My Point is more that their revenue stream will temporarily take a giant hit during that, when everyone is busy going bankrupt the few AI companies that make a profit with it have better things to do than buy new Accelerators right that instant.

[–] Telodzrum@lemmy.world 1 points 5 months ago

nVidia is selling shovels and picks during the AI gold rush.

[–] bamboo@lemm.ee -1 points 5 months ago (2 children)

It can be quite profitable. A ChatGPT subscription is $20/m right now, or $240/year. A software engineer in the US is between $200k and $1m with all benefits and support costs considered. If that $200k engineer can use ChatGPT to save 2.5 hours in a year, then it pays for itself.

[–] neshura@bookwormstory.social 5 points 5 months ago (1 children)

It's quite funny that you think ChatGPT is making a profit on that 20$ subscription if you replace a software dev with it.

The bust won't be because it's not profitable to use AI but because the companies selling the service cannot do so at rates which are both profitable and actually marketable. Case in point: OpenAI has not made a single cent of profit so far (or at least not reported a profit). The way AI is currently shoved in everywhere is not sustainable because the cost of running an AI model cannot be recuperated by most of these new platforms.

[–] bamboo@lemm.ee -1 points 5 months ago (1 children)

OpenAI is a non-profit. Further, US tech companies usually take many years to become profitable. It’s called reinvesting revenue, more companies should be doing that instead of stock buybacks.

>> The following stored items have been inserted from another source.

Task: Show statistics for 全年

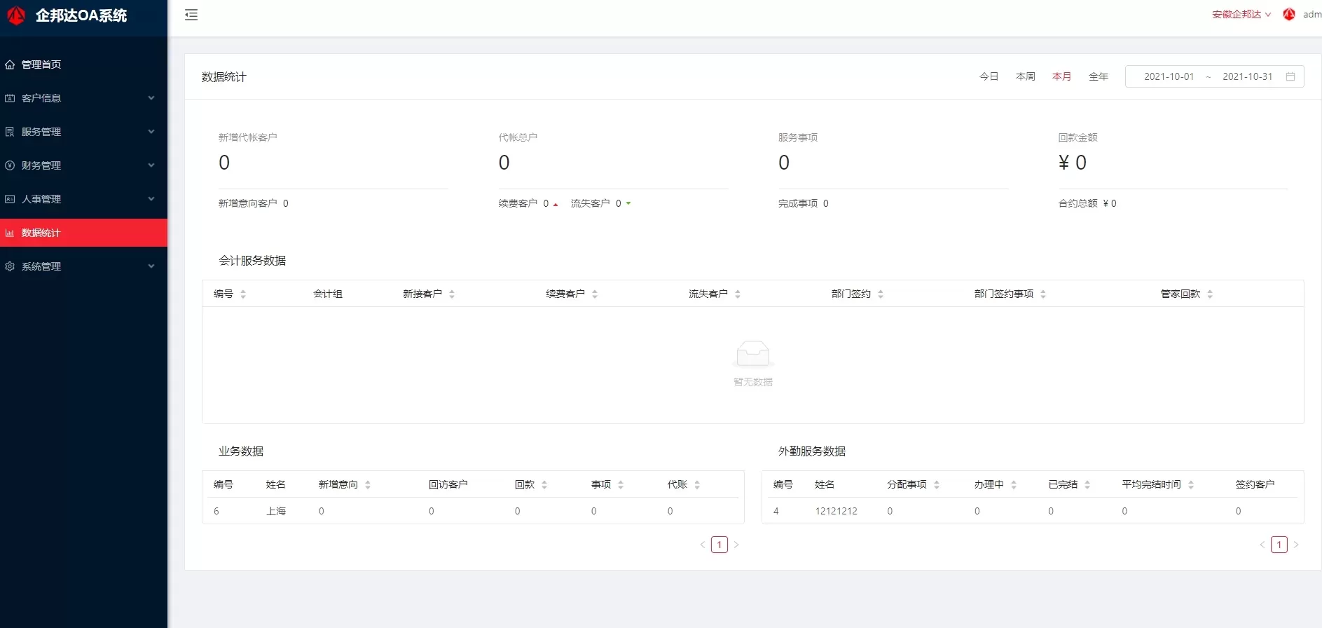Action: [x=1098, y=76]
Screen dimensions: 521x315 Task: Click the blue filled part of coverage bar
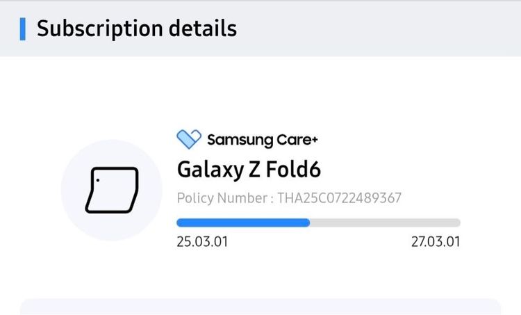pyautogui.click(x=242, y=223)
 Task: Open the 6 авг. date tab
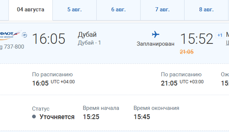click(118, 10)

Let’s suppose hosted LLMs like ChatGPT aren’t financially sustainable and go bust though. As a user, you can also just run them locally, and as smaller models improve, this is becoming more and more popular. It’s likely how Apple will be integrating LLMs into their devices, at least in part, and Microsoft is going that route with “Copilot+ PCs” that start shipping next week. Integration aside, you can run 70B models on an overpriced $5k MacBook Pro today that are maybe half as useful as ChatGPT. The cost to do so exceeds the cost of a ChatGPT subscription, but to use my numbers from before, a $5k MacBook Pro running llama 3 70B would have to save an engineer one hour per week to pay for itself in the first year. Subsequent years only the electrical costs would matter, which for a current gen MacBook Pro would be about equivalent to the ChatGPT subscription in expensive energy markets like Europe, or half that or less in the US.

In short, you can buy overpriced Apple hardware to run your LLMs, do so with high energy prices, and it’s still super cheap compared to a single engineer such that saving 1 hour per week would still pay for itself in the first year.

[–] neshura@bookwormstory.social 3 points 5 months ago

Yeah I don't know why you keep going on about people using AI when my point was entirely that most of the companies offering AI services don't have a sustainable business model. Being able to do that work locally if anything strengthens my point.

[–] frezik@midwest.social 4 points 5 months ago* (last edited 5 months ago) (1 children)

I've seen pull requests filled with ChatGPT code. I consider my dev job pretty safe.

[–] bamboo@lemm.ee 0 points 5 months ago

ChatGPT isn’t gonna replace software engineers anytime soon. It can increase productivity though, that’s the value LLMs provide. If someone made a shitty pull request filled with obvious ChatGPT output, that’s on them and not the technology. Blaming ChatGPT for a programmer’s bad code is like blaming the autocomplete in their editor for bad code: just because the editor suggests it doesn’t mean you have or should accept it if it’s wrong.

[–] Damage@feddit.it 3 points 5 months ago

Well, they also make good silicon that is apparently useful for different things, that may not change... If it's good for the next fad as well, they'll just stay on top.